There is no need for the knowledge that you propose in a world where this is solved, you will achieve more goals by utilizing higher-level tools.
I get your point and this certainly applies to most modern computing where each new layer of abstraction becomes so solid and reliable that devs can usually afford to just build on top of it without worrying about how it works. I don’t believe this applies to modern AI/ML however. Knowing the chain rule, gradient descent and basic statistics IMO is not the same level of solid as other abstractions in computing. We can’t afford to not know these things. (At least not yet!)
so if you want to have a strong opinion on electric cars you need to be able to explain how an electric engine works right?
I’d say so, the hallmark of being a car guy is understanding the basics, like the difference between a four cylinder and a six cylinder, a turbocharger from a supercharger, the different types of gearboxes (DCT vs AT or a CVT), and so on. They all affect the feel, capabilities, and limitations of the car.
Electric cars have similar complexities and limitations, for example the Bolt I owned could only go ~92MPH due to limitations in the gearing as a result of having a 1 speed gearbox. I would expect someone with a strong opinion of a car to know something as simple as the top speed.
Depends on what exactly the opinion is, but generally I'd say yes. If it's about their looks, maybe not.. but even then understanding the basics that determine things like not needing air intake, exhaust, the placement of batteries, etc. can be helpful.
If it's about the supply chain, understanding at least the requirements for magnets is helpful.
On way to make sure you understand all of these things is to understand the electric motor. But you could learn the separate pieces of knowledge on the fly too.
The more you understand the fundamentals of what you're talking about, the more likely you are to have genuine insight because you can connect more aspects of the problem and understand more of the "why".
TL;DR it depends, but it almost always helps.
Plus, I don't think a "gotcha" question like "what is gradient descent" will give you a good signal about someone if it get popularized. It probably will lead to the present-day OOP cargo cult, where everyone just memorizes whatever their lecturer/bootcamp/etc and repeats it to you without actually understanding what it does, why it's the preferred method over other strategies, etc.
> Why "ML-literate" specifically?
We could also say AI-literate too, I suppose. I guess I just like to focus on ML generally because 1) most modern AI is possible only due to ML and 2) it’s more narrow and emphasizes the low level of how AI works.

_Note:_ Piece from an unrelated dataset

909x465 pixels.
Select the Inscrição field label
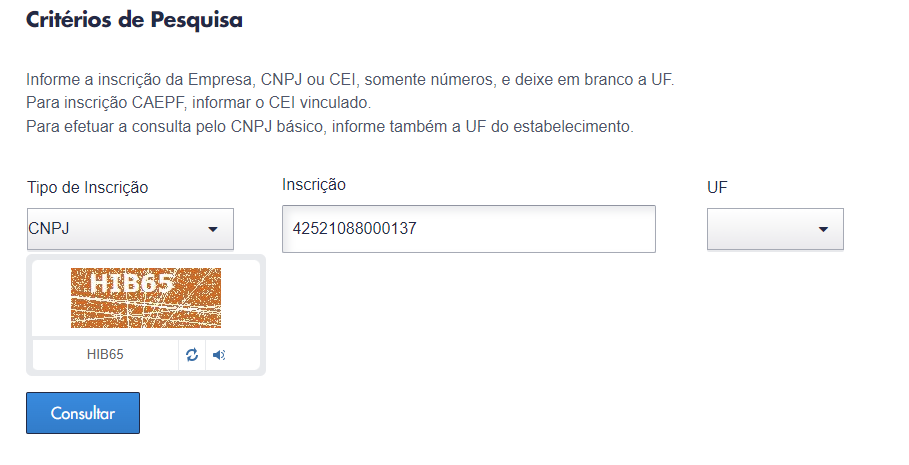[x=314, y=185]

Do LLMs still use backprop?
Yes. Pretraining and fine-tuning use standard Adam optimizers (usually with weight-decay). Reinforcement learning has been the odd-man out historically, but these days almost all RL algorithms also use backprop and gradient descent.

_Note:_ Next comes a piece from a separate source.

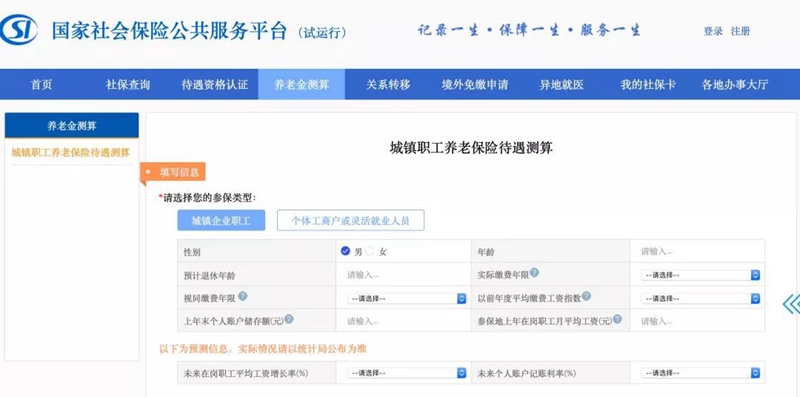Open the 关系转移 nav tab

(388, 85)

Are LLMs still trained by (variants of) stochastic GRADIENT descent? AFAIK what used to be called "backprop" is nowadays known as "automatic differentiation". It's widely used in PyTorch, JAX etc
Gradient descent doesn't matter here. Second order and higher methods still use lower order derivatives.
Back propagation is reverse mode auto differentiation. They are the same thing.

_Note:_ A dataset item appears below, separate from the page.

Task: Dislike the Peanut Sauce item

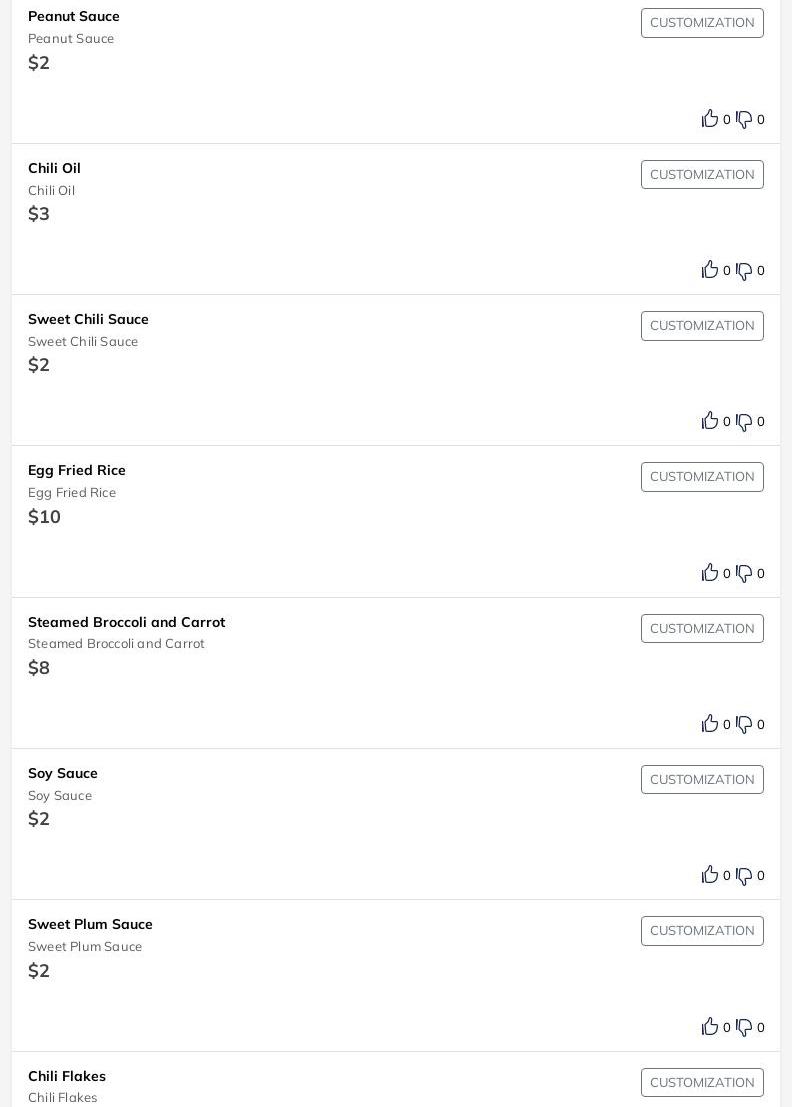Action: (x=744, y=119)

And for those who don't understand what back propagation is, it is just an efficient method to calculate the gradient for all parameters.
Sidenote why are people still using medium?
article is from 2016
I was happy to see Karpathy writing a new blog post instead of simply Twitter threads, but when I opened the link I just got dispointed to realize it's from 9 years ago…
I really hate what Twitter did to blogging…
He has a new blog at https://karpathy.bearblog.dev/blog/
Oh, I wasn't aware of it, thank you very much!